La vida de las personas es un periodo de tiempo limitado. Se podría valorar si ese periodo es corto o largo pero en cualquier caso es limitado. Eso hace que durante nuestra vida sinteticemos nuestras propias verdades a partir en una gran parte de nuestra propia experiencia subjetiva. Estos principios conforman nuestra moral y los creemos autenticos y verdaderos pues son el fruto de nuestros propios errores. Podemos intentar enseñar nuestra experiencia a otros pero casi siempre será un trabajo infructuoso; la moral no se puede enseñar ni tampoco puede venir impuesta por ninguna religión, norma moral, o estado. El ser humano por naturaleza siente el impulso de contradecir aquello que se le impone y generalmente este impulso es mayor cuanto mayor es la prohibición. Los niños sienten curiosidad por el fuego pero no quiere decir que tengan impulsos pirómanos o quieran ver arder su casa. Muchas voces supuestamente conocedoras y defensoras del intelecto humano hablan del hombre como un ser dotado de una conciencia superior sobre el mundo y el resto de las cosas. Pero a la vez esas mismas voces promueven una moralidad impuesta y carente del ejercicio que realmente convierte al hombre en una especie merecedora de poblar el mundo, el ejercicio de la razón. Y moral sin razon es igual a oscuridad y desconocimiento.

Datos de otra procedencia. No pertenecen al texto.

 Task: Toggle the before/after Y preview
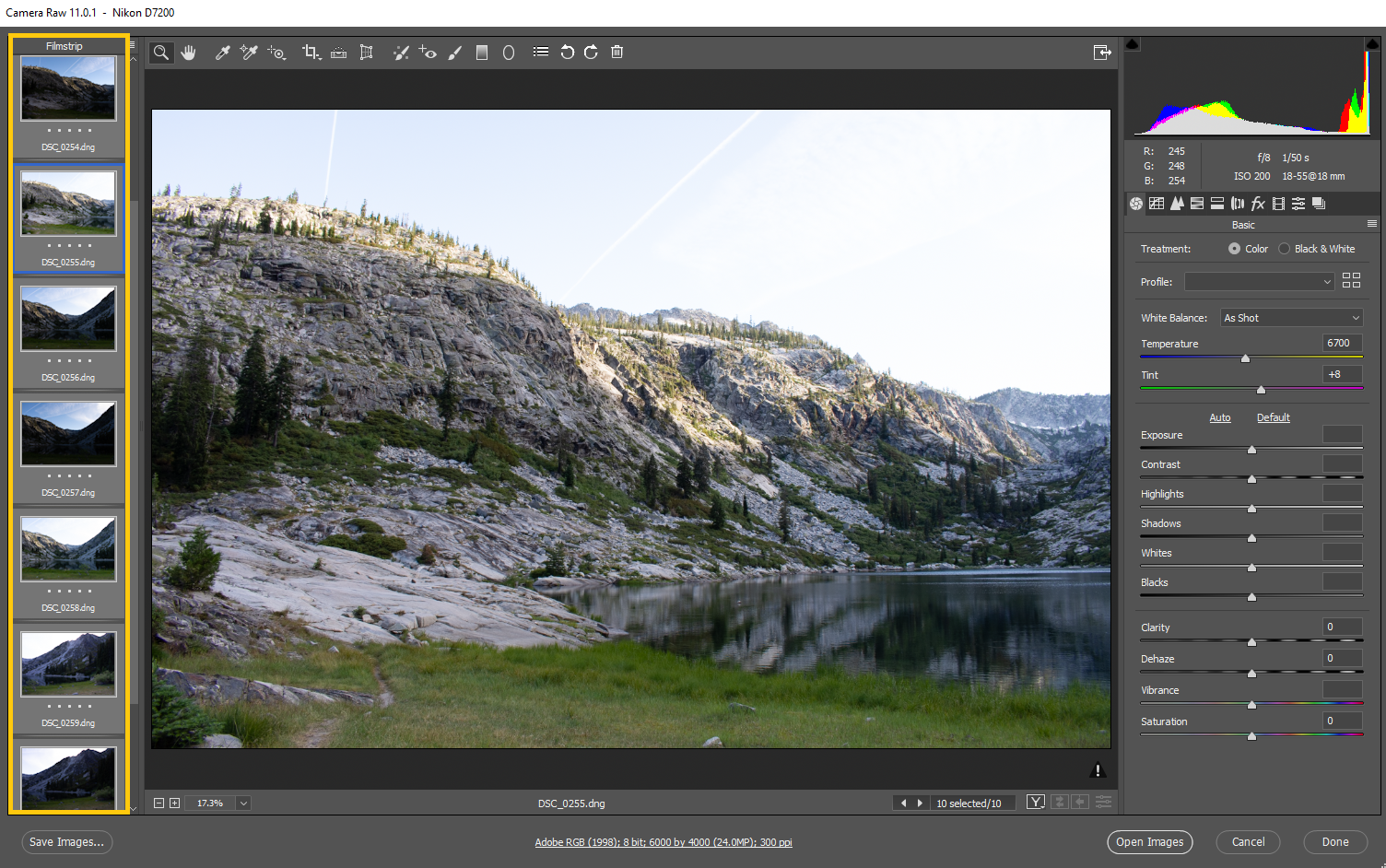pos(1035,802)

Moral significa muchas cosas, significa sentirse parte de un mundo mas grande, significa conocer las consecuencias de nuestros actos, significa reconocer nuestros errores, nuestros fallos, aquello que aborrecemos de nosotros mismos y aquello que nos hace ser nosotros, significa elegir, pero hacerlo no por miedo o por coacciones sino por convencimiento.

La moral se puede enseñar, pero nunca imponer, ni siquiera a nosotros mismos. A veces sabemos que algo es incorrecto incluso que nos arrepentiremos de nuestras acciones pero aún así buscaremos escusas en nuestras dudas, y posiblemente necesitaremos equivocarnos para elegir el camino adecuado, necesitamos equivocarnos.. lo cual no quiere decir que tengamos que ser cómplices de aquello que no nos gusta, pero algunas cosas solo se aprenden a base de nuestros propios errores.

A veces hay que darse contra las paredes para comprender que el camino que buscamos esta justo en el centro, y otras necesitamos seguir golpeándonos hasta hacernos daño para comprender que en esa dirección no hay un camino.